Lino Fiorito è uno dei grandi scenografi del cinema e del teatro italiano di oggi. Una carriera che viene da lontano, dagli esordi come pittore negli anni Settanta di una Napoli ribollente di talenti nella musica, nel teatro, nell’arte. Da lì è partito Lino, frequentando la galleria di Lucio Amelio, straordinario agitatore culturale capace di portare a Napoli Andy Warhol e Joseph Beuys e fondamentale per internazionalizzare i linguaggi artistici della città.
“Ho frequentato la galleria di Lucio perché cercavo posti che potessero stimolarmi. Poi grazie a un giovane critico, Giulio De Martino, che organizzò una rassegna di artisti giovani napoletani, ho avuto la possibilità di fare la mia prima mostra e sono entrato in contatto una serie di personaggi che giocavano con fotografia, disegni, quadri, film, e poi il gruppo di Falso Movimento”.
Falso Movimento è la compagnia teatrale guidata dal giovanissimo Mario Martone, fondamentale per il rinnovamento della scena italiana tra anni Settanta e Ottanta, caratterizzata da uno stile cosmopolita aggiornato all’estetica delle arti visive, cinema, elettronica. A Lino si devono le invenzioni visive delle scenografie di spettacoli che hanno lasciato un segno profondo nell’immaginario teatrale contemporaneo, da Tango glaciale (1982) a Ritorno ad Alphaville (1986). Un’esperienza a cui è succeduta quella per Teatri Uniti, la compagnia nata dalla confluenza di Falso Movimento, il Teatro dei Mutamenti di Antonio Neiwiller e il Teatro Studio di Caserta di Toni Servillo. L’incontro con Servillo coincise con la nascita dell’interesse per il cinema: Lino ha curato le scenografie di tutti i film di Paolo Sorrentino fino a Il divo (2008), e poi La guerra di Mario (2005) di Antonio Capuano, Gorbaciof (2010) di Stefano Incerti, La kryptonite nella borsa di Ivan Cotroneo (2011).

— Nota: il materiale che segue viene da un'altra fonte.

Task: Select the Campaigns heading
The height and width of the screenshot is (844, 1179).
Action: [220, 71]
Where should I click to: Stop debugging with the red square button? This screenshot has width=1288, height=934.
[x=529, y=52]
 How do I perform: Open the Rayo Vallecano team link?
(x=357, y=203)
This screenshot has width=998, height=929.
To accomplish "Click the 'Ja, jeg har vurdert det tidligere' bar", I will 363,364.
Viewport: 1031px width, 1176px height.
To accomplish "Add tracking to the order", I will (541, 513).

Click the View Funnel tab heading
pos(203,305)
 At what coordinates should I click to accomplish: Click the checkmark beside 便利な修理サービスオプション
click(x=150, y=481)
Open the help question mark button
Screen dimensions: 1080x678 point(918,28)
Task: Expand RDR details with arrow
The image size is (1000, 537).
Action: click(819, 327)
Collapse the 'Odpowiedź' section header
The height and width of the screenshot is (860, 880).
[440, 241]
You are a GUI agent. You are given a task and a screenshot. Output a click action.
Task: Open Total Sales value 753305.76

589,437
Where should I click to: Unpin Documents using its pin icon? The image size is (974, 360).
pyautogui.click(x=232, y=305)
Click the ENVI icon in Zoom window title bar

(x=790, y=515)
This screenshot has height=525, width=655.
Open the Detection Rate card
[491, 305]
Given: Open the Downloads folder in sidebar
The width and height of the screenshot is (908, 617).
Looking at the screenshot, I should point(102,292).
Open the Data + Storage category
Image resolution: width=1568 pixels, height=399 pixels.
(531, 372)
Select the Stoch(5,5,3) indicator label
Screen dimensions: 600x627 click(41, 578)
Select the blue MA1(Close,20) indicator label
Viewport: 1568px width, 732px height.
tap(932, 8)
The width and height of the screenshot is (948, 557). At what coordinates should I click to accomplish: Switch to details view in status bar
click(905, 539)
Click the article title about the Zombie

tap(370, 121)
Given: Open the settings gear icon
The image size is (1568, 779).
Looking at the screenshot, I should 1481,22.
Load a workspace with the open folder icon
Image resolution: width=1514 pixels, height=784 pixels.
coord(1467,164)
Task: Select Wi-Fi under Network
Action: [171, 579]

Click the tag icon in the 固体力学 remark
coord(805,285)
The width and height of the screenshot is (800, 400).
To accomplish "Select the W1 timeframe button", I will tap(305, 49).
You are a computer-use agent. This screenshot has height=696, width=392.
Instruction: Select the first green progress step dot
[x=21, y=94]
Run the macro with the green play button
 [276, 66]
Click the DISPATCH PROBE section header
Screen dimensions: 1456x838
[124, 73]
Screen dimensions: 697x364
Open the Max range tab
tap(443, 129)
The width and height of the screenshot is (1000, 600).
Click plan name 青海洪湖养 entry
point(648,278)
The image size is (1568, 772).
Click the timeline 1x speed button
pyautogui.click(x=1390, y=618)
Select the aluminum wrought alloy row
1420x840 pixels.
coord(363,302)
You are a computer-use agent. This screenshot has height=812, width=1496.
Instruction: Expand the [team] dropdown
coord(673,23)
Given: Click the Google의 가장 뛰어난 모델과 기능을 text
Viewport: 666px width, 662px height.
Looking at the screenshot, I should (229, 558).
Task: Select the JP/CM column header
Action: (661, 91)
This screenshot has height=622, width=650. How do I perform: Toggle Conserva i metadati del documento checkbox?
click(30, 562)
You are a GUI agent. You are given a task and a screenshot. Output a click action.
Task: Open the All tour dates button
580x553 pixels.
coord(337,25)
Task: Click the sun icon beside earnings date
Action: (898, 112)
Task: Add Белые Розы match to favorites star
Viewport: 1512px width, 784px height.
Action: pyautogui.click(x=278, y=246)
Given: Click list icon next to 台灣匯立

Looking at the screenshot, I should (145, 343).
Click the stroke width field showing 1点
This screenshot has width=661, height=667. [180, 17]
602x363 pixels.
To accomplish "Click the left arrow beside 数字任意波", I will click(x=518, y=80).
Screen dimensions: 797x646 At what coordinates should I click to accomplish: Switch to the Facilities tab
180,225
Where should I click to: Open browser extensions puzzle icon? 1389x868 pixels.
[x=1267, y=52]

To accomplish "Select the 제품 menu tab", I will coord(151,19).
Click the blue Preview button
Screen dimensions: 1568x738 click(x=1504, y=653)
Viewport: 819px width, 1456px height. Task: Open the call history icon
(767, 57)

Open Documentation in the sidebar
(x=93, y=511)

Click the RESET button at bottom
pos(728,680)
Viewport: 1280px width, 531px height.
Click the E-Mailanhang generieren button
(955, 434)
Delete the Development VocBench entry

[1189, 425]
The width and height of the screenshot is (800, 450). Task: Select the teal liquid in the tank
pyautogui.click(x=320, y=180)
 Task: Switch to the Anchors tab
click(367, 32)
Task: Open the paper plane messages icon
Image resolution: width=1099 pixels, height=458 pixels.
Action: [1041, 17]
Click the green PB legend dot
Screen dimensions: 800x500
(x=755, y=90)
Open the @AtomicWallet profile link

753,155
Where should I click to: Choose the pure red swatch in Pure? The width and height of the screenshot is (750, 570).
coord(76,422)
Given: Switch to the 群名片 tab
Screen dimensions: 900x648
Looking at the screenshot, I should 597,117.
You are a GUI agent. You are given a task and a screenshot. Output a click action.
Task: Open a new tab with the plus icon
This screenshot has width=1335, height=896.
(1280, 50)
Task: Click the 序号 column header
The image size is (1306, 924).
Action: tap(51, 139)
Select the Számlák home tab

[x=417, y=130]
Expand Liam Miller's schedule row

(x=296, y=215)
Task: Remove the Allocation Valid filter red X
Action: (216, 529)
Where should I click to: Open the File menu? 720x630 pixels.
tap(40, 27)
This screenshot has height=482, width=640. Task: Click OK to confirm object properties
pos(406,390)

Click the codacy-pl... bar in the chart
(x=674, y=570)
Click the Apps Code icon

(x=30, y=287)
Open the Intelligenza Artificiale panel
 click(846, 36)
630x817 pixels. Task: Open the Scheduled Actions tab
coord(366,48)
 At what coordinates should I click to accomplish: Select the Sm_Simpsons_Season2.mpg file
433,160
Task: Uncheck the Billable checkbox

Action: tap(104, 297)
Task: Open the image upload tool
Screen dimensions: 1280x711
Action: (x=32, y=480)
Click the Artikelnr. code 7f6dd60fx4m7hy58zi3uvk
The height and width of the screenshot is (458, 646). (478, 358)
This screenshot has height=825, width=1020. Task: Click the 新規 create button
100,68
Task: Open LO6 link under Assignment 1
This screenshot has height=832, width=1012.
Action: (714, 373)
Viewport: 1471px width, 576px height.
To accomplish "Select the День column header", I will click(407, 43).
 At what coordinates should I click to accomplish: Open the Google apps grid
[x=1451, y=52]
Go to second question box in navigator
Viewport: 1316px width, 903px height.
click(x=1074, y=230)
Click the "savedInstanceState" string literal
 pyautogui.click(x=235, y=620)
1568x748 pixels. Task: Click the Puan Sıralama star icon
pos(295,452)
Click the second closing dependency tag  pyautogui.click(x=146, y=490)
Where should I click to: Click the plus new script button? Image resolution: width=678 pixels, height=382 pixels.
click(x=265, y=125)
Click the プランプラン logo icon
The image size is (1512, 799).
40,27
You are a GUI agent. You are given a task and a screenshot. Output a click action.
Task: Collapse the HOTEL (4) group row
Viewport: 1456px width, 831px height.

Come cambia il lavoro dello scenografo tra teatro e cinema? “A teatro parto dal presupposto che ho un luogo – dice Lino – che devo vestire. Lo scenografo teatrale non deve rispettare le didascalie del testo. Prendiamo Le voci di dentro diretto da Servillo: siamo abituati all’approccio realista di Eduardo de Filippo, l’ambiente borghese con la classica cucina napoletana e la macchinetta del caffè. A me invece premeva sottolineare che gli ambienti erano lindi. È venuta fuori una cucina essenziale, con solo una credenza, tavolo e quattro sedie”.
Con i film è diverso, perché invece di costruire spazi, bisogna individuare delle location: “A cinema lavori più sulla realtà. Si cercano ambienti preesistenti che facciano al caso della storia e che sembrino verosimili. Parto dalla sceneggiatura e mi immedesimo nei personaggi. Nel caso di Gorbaciof, la storia di un impiegato dalla vita misteriosa, inesistente, che si scopre essere un giocatore d’azzardo, ho immaginato una casa che fosse quasi abbandonata, inesistente come l’uomo che la abita”.
Il progetto in corso di Lino è una messinscena operistica, la Bohème diretta da Francesco Saponaro per il teatro San Carlo. Anche qui un lavoro all’insegna dell’originalità, di cui Lino ci mostra in anteprima i bozzetti delle scene e dei costumi. “Invece di ripresentare la solita iconografia da Belle Époque, abbiamo costruito una Parigi di periferia. Non abbiamo realizzato la solita stanza di Rodolfo, ma accenniamo appena a uno spazio ricavato su una pedana, situato su un tetto che si affaccia su di una Parigi all’inizio della rivoluzione industriale, con le fabbriche sullo sfondo. I costumi ricordano la fine dell’Ottocento, ma non c’è niente di delineato. L’obiettivo era alleggerire tutto quello che siamo normalmente abituati a considerare usuale nel teatro dell’opera, per far emergere in primo piano la musica”.
L’obiettivo dello scenografo, quindi, è far risaltare la storia: e la scenografia migliore non è la più vistosa o la più bella, ma quella più funzionale al racconto che si sta narrando. Una fondamentale lezione di stile.